The first warning sign is when rich speculators prosper while farmers lose their land.
Now, keep in mind, if things were in balance, everyone would be prospering. We have talked about this so many times before. If powerful men and women were centered in the Tao, and stayed centered, the whole world would be a paradise. When things are out of balance, a certain few still prosper, while many others suffer. The problem isn’t so much that rich speculators are prospering, so much as it is that farmers are losing their land. One doesn’t have to prosper at the expense of another. If you are one of those who think there isn’t enough pie for everyone to have plenty, that if one has a slice, someone else will have to go without, you don’t understand how supply and demand work. The reason some are without is because someone is interfering with the laws of supply and demand. That is what has created the imbalance. Stop interfering. Stay centered in the Tao and all will return to balance again.
The second warning sign is when government officials spend money on weapons instead of cures.
It is important to understand what Lao Tzu means by contrasting weapons and cures, here. Cures, here, isn’t referring to health care. He isn’t talking about the government funding a cure for cancer, or AIDS, or any other very worthy cause. Cures, here, refers to the very reason we find it necessary to be spending money on weapons, instead. How do we respond to conflicts? Do we interfere, intervene, where it should be none of our business? Do we initiate violence and force to get our way? Or, do we react to violence with further violence, just letting it keep rebounding back and forth? There are better cures than spending money on weapons. Conflict resolution doesn’t have to involve escalation of the conflict. Making enemies and treating them like demons, rather than fellow human beings, our brothers and sisters, only takes us that much further away from the cure. Things are very clearly out of balance. Do you see it? Be aware and re-center yourself in the Tao.
The third warning sign is when the upper class is extravagant and irresponsible while the poor have nowhere to turn.
Let’s be clear, here, the problem isn’t that the upper class is extravagant and irresponsible. I personally don’t care how anyone chooses to live their own lives or spend their own money. Lao Tzu isn’t judging them, per se. The problem is that the poor have nowhere to turn. So, what is the solution? This is where some well-meaning people will offer their good intentions. Let’s take some of that extra money the rich have. It is obvious they have more than enough, look at how extravagant and irresponsible they are; we should redistribute this to the poor, then they will have some place to turn. But, if you were paying any attention to what Lao Tzu was saying, you would see that is not his intention. We have already seen the government is more interested in weapons than cures; so those redistribution schemes you have formulated are doomed right from the start. But even if the government had the best of intentions, that still isn’t the solution.

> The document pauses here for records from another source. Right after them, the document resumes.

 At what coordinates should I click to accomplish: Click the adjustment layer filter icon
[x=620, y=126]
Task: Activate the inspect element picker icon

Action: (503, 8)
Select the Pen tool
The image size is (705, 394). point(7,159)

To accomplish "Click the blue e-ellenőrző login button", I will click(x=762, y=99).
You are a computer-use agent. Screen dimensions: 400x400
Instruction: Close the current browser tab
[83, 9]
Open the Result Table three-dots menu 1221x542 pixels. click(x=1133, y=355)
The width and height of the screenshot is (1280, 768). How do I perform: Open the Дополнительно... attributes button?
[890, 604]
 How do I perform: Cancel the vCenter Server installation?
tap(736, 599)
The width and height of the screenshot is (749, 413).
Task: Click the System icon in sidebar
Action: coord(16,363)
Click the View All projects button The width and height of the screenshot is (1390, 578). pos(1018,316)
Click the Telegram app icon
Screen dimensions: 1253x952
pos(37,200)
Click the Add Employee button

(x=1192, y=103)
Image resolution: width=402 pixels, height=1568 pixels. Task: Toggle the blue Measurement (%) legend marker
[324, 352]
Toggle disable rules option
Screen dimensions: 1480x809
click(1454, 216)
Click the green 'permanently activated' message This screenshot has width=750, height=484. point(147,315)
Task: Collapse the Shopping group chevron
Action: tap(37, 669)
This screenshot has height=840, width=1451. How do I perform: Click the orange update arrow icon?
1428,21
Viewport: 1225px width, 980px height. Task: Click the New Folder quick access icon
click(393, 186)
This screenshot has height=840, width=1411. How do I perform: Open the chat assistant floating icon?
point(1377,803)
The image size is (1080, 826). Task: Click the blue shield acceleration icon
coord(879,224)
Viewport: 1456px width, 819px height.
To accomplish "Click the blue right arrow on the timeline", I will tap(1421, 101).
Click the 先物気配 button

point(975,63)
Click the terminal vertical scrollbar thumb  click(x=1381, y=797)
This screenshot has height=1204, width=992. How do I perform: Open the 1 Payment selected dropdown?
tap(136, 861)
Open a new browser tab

So, what is? Because things are seriously out of balance here.
It is the very thing we are loath to practice, though it is the most natural of things, innate in all of us. Center yourself in the Tao. Love all beings unconditionally, just like the Tao does. Don’t interfere with the natural order, leave the balancing to the Tao. “But, but, you just don’t get it, the poor have nowhere to turn? Something has to be done!” Oh, I get it. You want to do something? Help out who you can; encourage others to voluntarily do so, as well. But never, never resort to force, to trying to bully people into doing the right thing. Because the right thing is no longer the right thing, once you have had to force it. All things will return to balance and harmony, if we will only stop interfering; and, wait for it, be patient.